Timur Melekestsev

Personal information
- Full name: Timur Davidovich Melekestsev
- Date of birth: 3 July 2001 (age 25)
- Place of birth: Novoalexandrovsk, Stavropol Krai, Russia
- Height: 1.90 m (6 ft 3 in)
- Position: Forward

Team information
- Current team: Arsenal Tula
- Number: 23

Youth career
- 0000–2014: Krasnodar
- 2015: CSKA Moscow
- 2016–2019: Dynamo Moscow

Senior career*
- Years: Team / Apps / (Gls)
- 2019–2020: Dynamo Moscow / 0 / (0)
- 2019–2020: → Urozhay Krasnodar (loan) / 25 / (8)
- 2020–2022: Slovácko / 2 / (0)
- 2020: → Slovácko B / 5 / (1)
- 2021–2022: → Dynamo Makhachkala (loan) / 21 / (7)
- 2022: → Alania Vladikavkaz (loan) / 2 / (0)
- 2022: → Alania-2 Vladikavkaz (loan) / 2 / (0)
- 2023: Energetik-BGU Minsk / 10 / (1)
- 2023: Leon Saturn Ramenskoye / 14 / (8)
- 2024: Torpedo Moscow / 2 / (0)
- 2024–2025: Forte Taganrog / 29 / (13)
- 2025–2026: Tekstilshchik Ivanovo / 35 / (18)
- 2026–: Arsenal Tula / 0 / (0)

International career
- 2017–2018: Russia U-17 / 10 / (2)

= Timur Melekestsev =

Russian footballer

Timur Davidovich Melekestsev (Тимур Давидович Мелекесцев; born 3 July 2001) is a Russian footballer who plays as a forward for Arsenal Tula.

==Club career==
He made his debut in the Russian Professional Football League for Urozhay Krasnodar on 9 August 2019 in a game against Dynamo Stavropol.
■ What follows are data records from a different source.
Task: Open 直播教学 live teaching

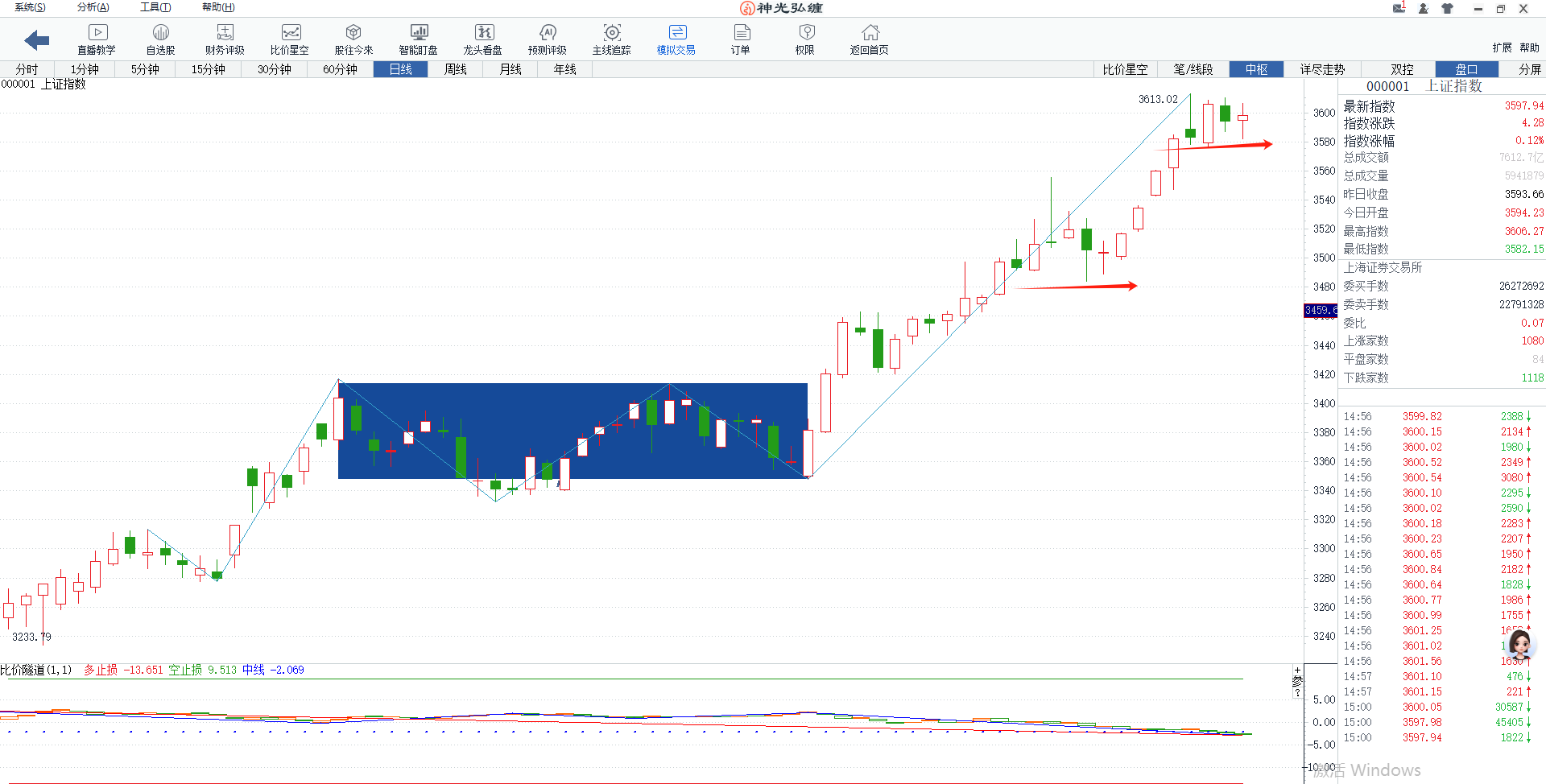Action: (97, 39)
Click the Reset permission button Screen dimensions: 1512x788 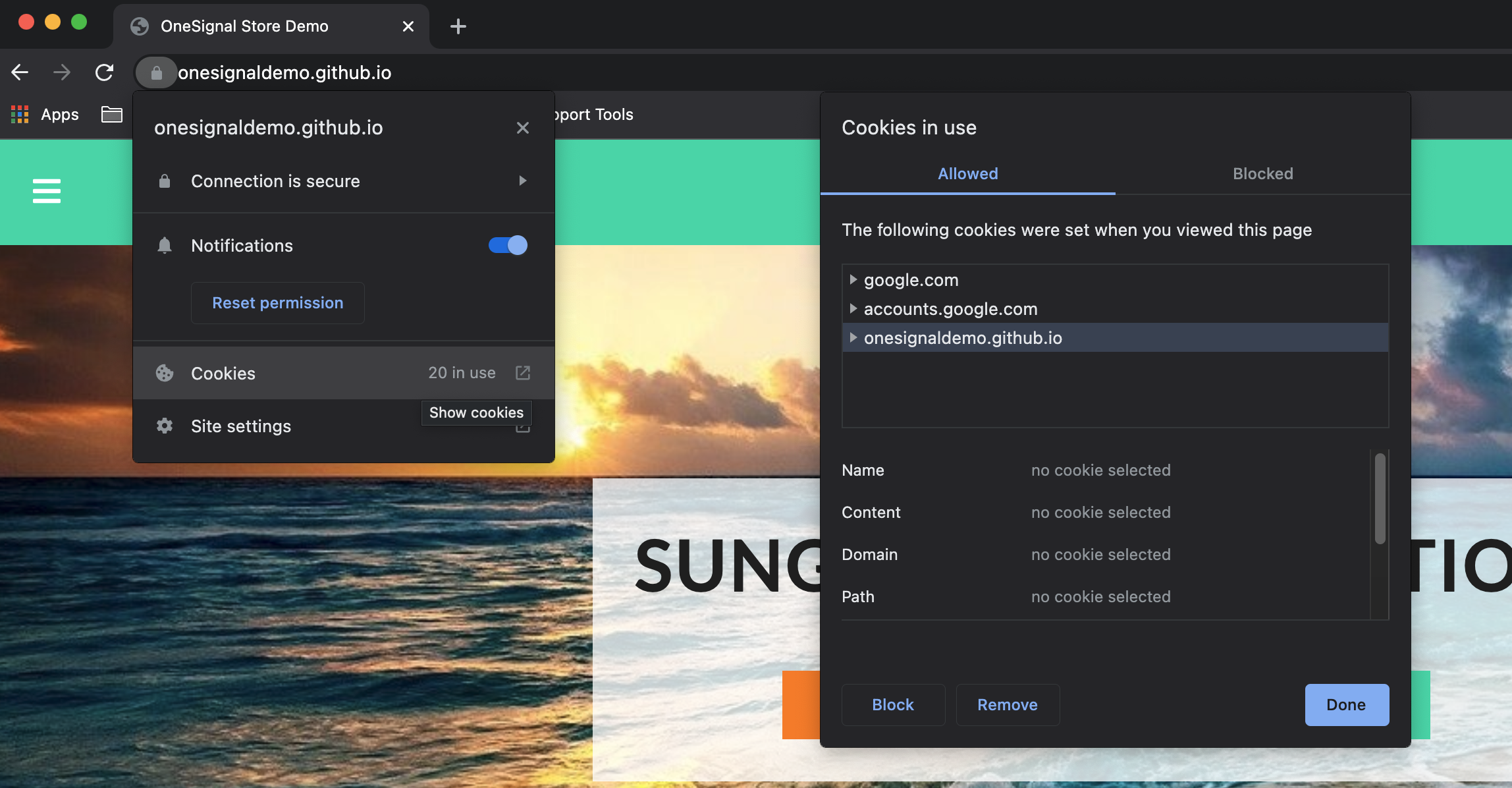[x=277, y=303]
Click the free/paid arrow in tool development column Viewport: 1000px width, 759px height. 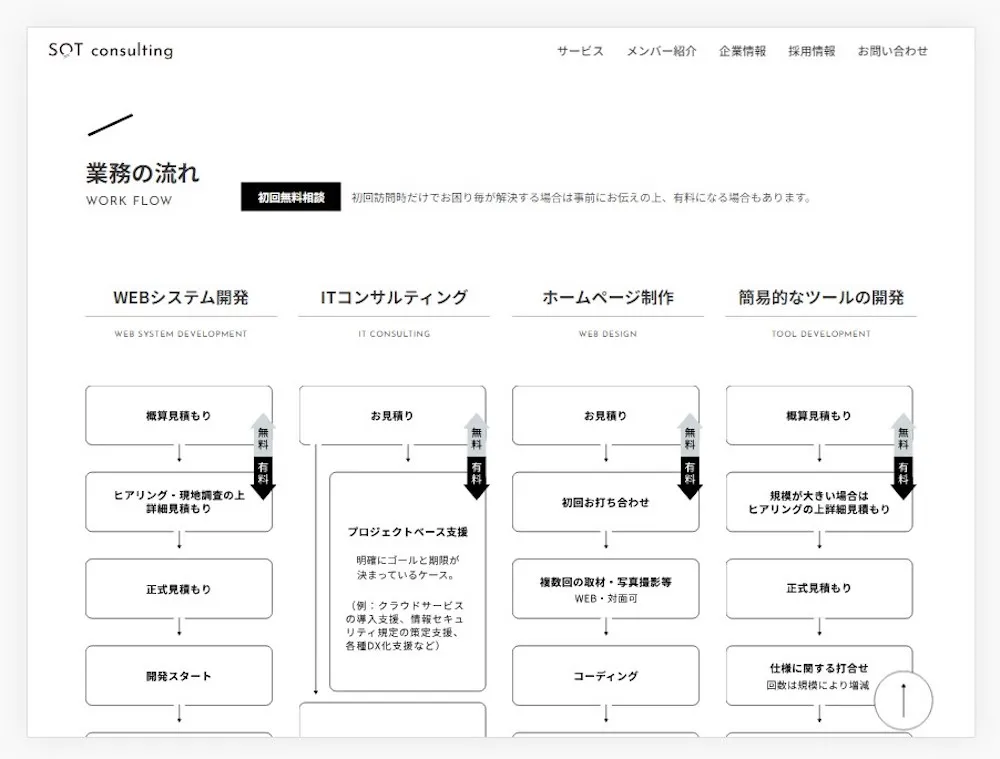[903, 456]
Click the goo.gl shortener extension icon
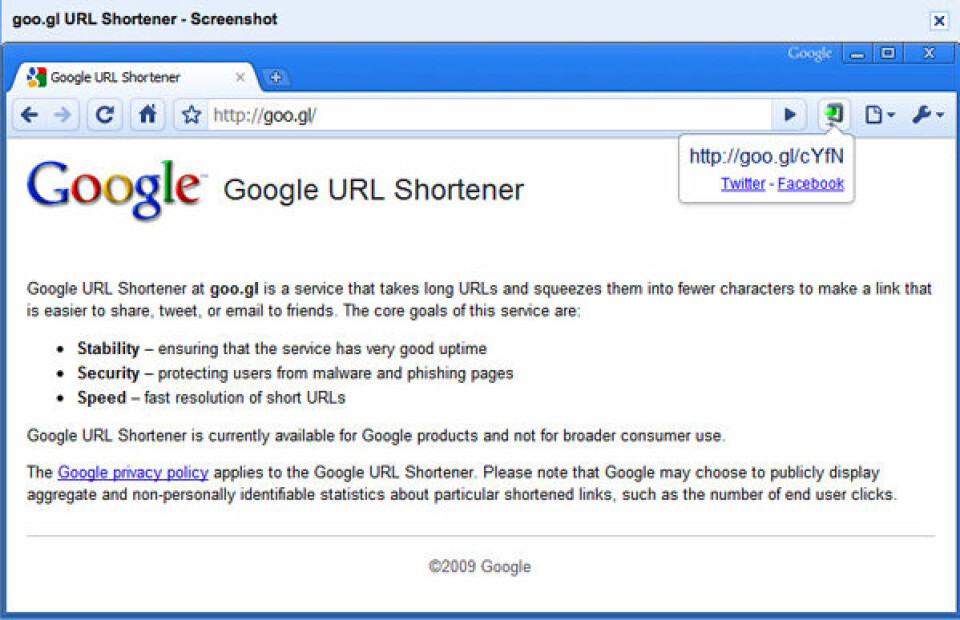The image size is (960, 620). 834,114
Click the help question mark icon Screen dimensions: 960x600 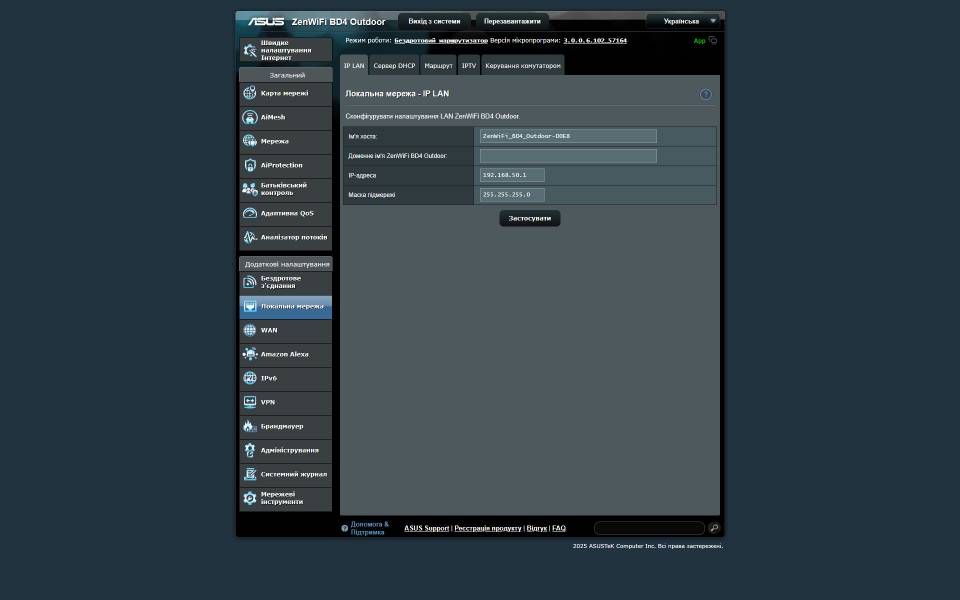click(705, 94)
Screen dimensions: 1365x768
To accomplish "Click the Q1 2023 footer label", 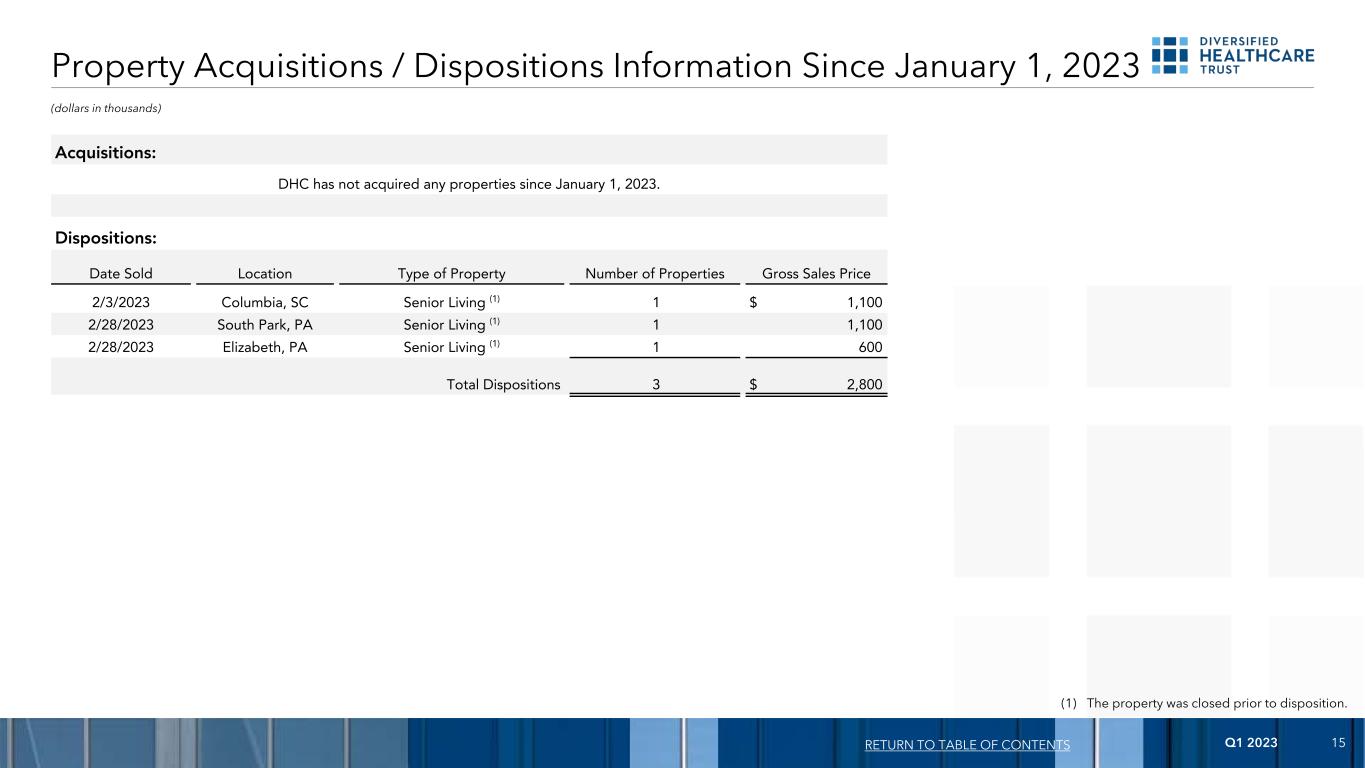I will [x=1250, y=742].
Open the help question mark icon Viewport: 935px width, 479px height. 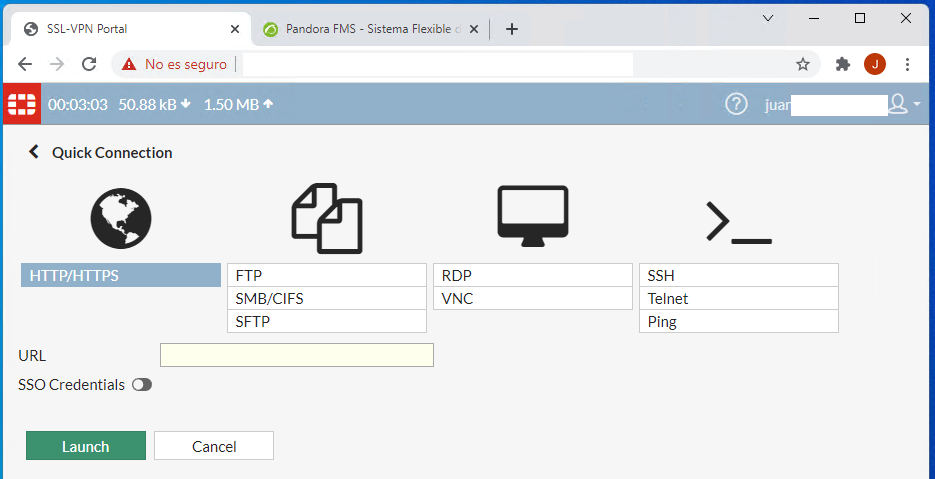(x=736, y=104)
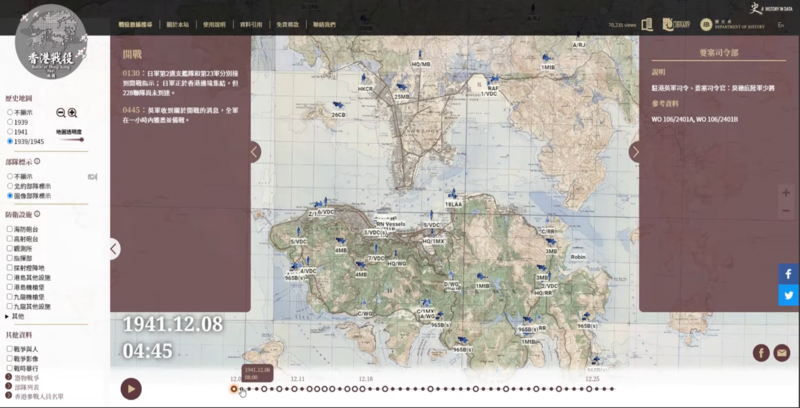Zoom out the map with minus magnifier
The height and width of the screenshot is (408, 800).
pyautogui.click(x=60, y=113)
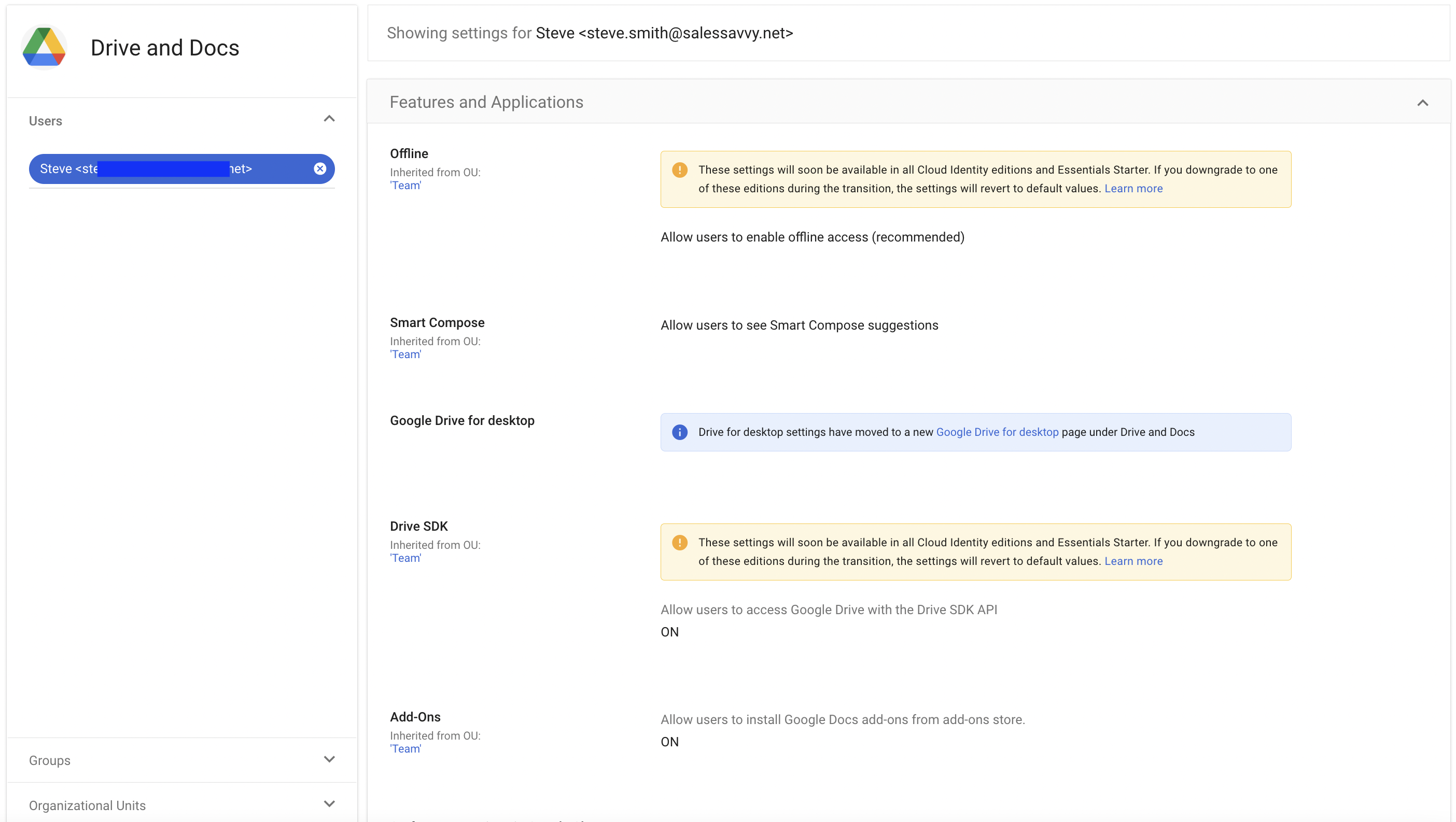Image resolution: width=1456 pixels, height=822 pixels.
Task: Open Learn more link in Offline notice
Action: 1133,189
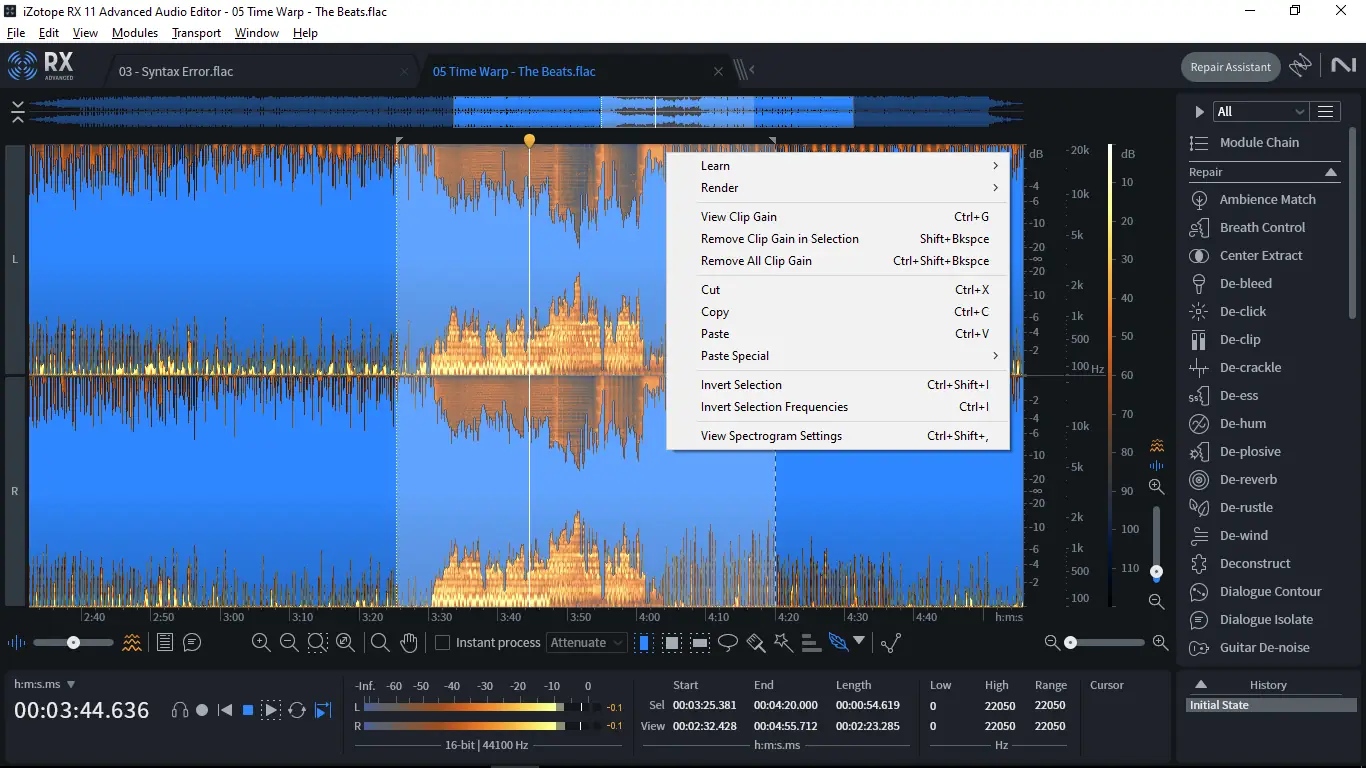This screenshot has width=1366, height=768.
Task: Open the Attenuate mode dropdown
Action: 587,643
He made his Czech First League debut for Slovácko on 23 January 2021 in a game against Bohemians 1905.

He made his debut in the Russian First League for Alania Vladikavkaz on 24 July 2022 in a game against Rodina Moscow.

He made his Belarusian Premier League debut for Energetik-BGU Minsk on 2 April 2023 in a game against BATE Borisov.